Douglas County Reopening Regrets

On Nov. 12, DCSD interim superintendent, Corey Wise, announced that all students will be moving to remote learning after Thanksgiving break. This decision was reached when DCSD accounted for nearly 5,000 students and staff members in quarantine, in addition to 13 schools already on remote learning. 

In the beginning of the school year, DCSD chose to provide a hybrid learning option and a fully remote option. The hybrid option was provided on the premise that COVID-19 cases were going down, and containment of the virus was almost 100 percent. But were these requirements really met?

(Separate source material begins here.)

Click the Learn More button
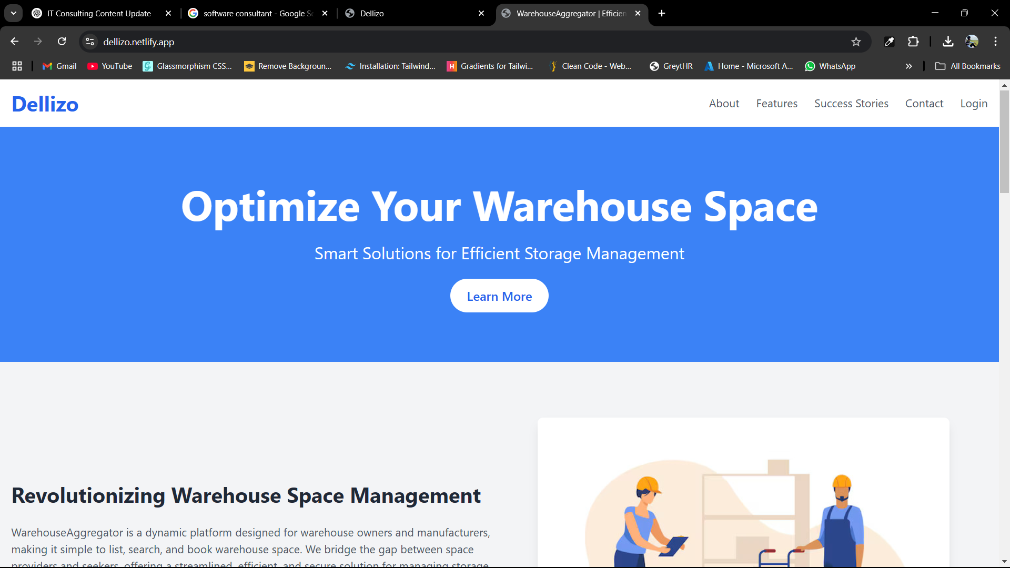The height and width of the screenshot is (568, 1010). click(499, 296)
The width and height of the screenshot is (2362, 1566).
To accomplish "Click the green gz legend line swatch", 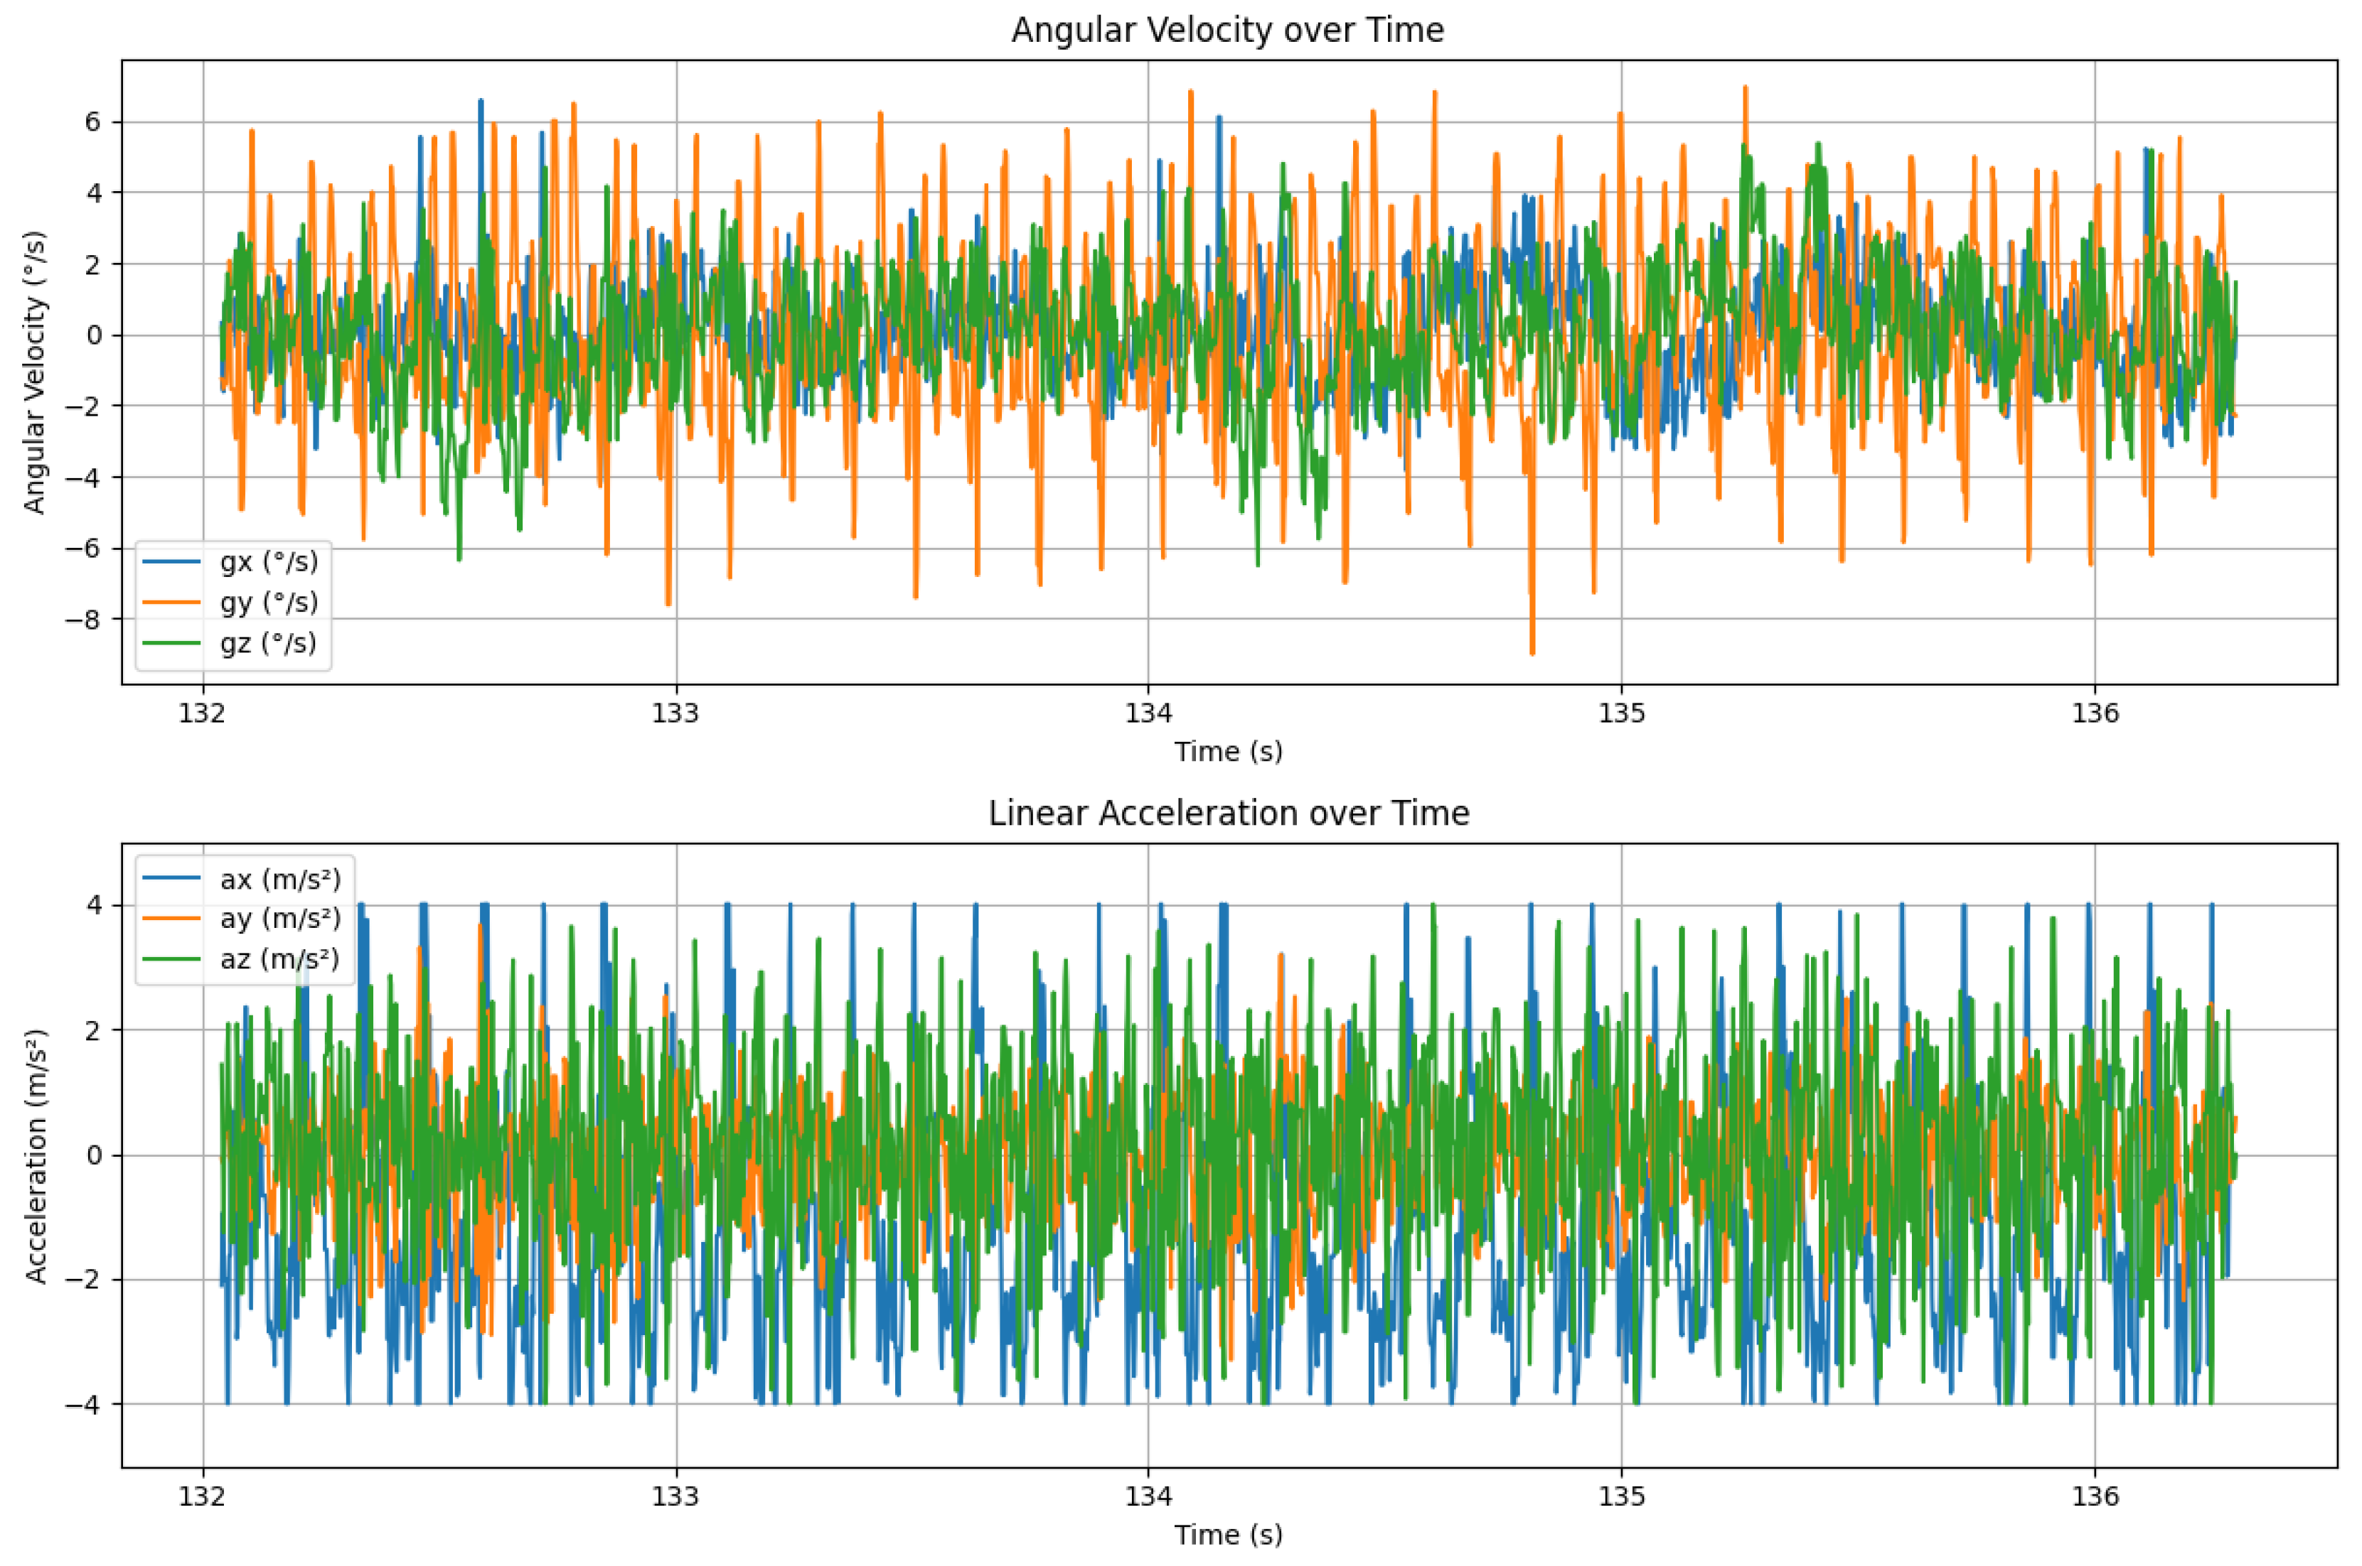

With the rise in COVID-19 cases in Douglas County, district administrators have decided to make all schools convert to fully remote learning. Graphic by Kofi Kessey

According to the New York Times, around 500 new COVID-19 cases were being reported consistently each day in Colorado for a month prior to the start of the school year.

Even though these numbers were consistent, new daily reported Colorado COVID-19 cases never exceeded 1,000, even back to April when the first stay-at-home order was issued. Even so, 500-1,000 cases a day doesn’t show any sort of containment or decrease of the virus that would be optimal for the reopening of schools.

Social distancing and mask wearing proved to be effective when decreasing cases to allow public places to reopen. On the other hand, when dealing with school age children, social distancing and mask wearing can be a challenge to enforce. 

According to an article published by Louis Freedberg, EdSource reporter, “One of the biggest worries of school administrators is how to ensure social distancing in a school setting. Significantly, the draft guidance does not require six-feet distancing for students, except for six feet between the teacher’s desk and their students.”

However, the risk of shutting down schools, and even stopping students from attending extracurricular activities, can negatively impact mental health. The feeling of isolation takes a toll on people and especially if the person is dependent on social interactions.

Prior to the start of November, Colorado COVID-19 cases are on the rise and isn’t looking like they will slow down anytime soon. Infographic by NY Times

“Coronavirus is affecting the mental health of many people. Data from recent studies show an increase in distress, anxiety and depression, particularly among health care workers,” according to the Pan American Health Organization. “These, in addition to violence, alcohol use disorders, substance abuse, and feelings of loss, are important factors that can increase a person’s risk of deciding to take their own lives.”

The mental health side of shutting down will be an obstacle for students and even staff members, but better access to mental health support for students and staff will be necessary to effectively shut down and to limit the risks. 

Given that COVID-19 cases are back on the rise, schools are beginning to shut down again in order to take back control of the virus. However, schools should have never reopened in Colorado based on the rate of new daily cases and how contagious this virus really is.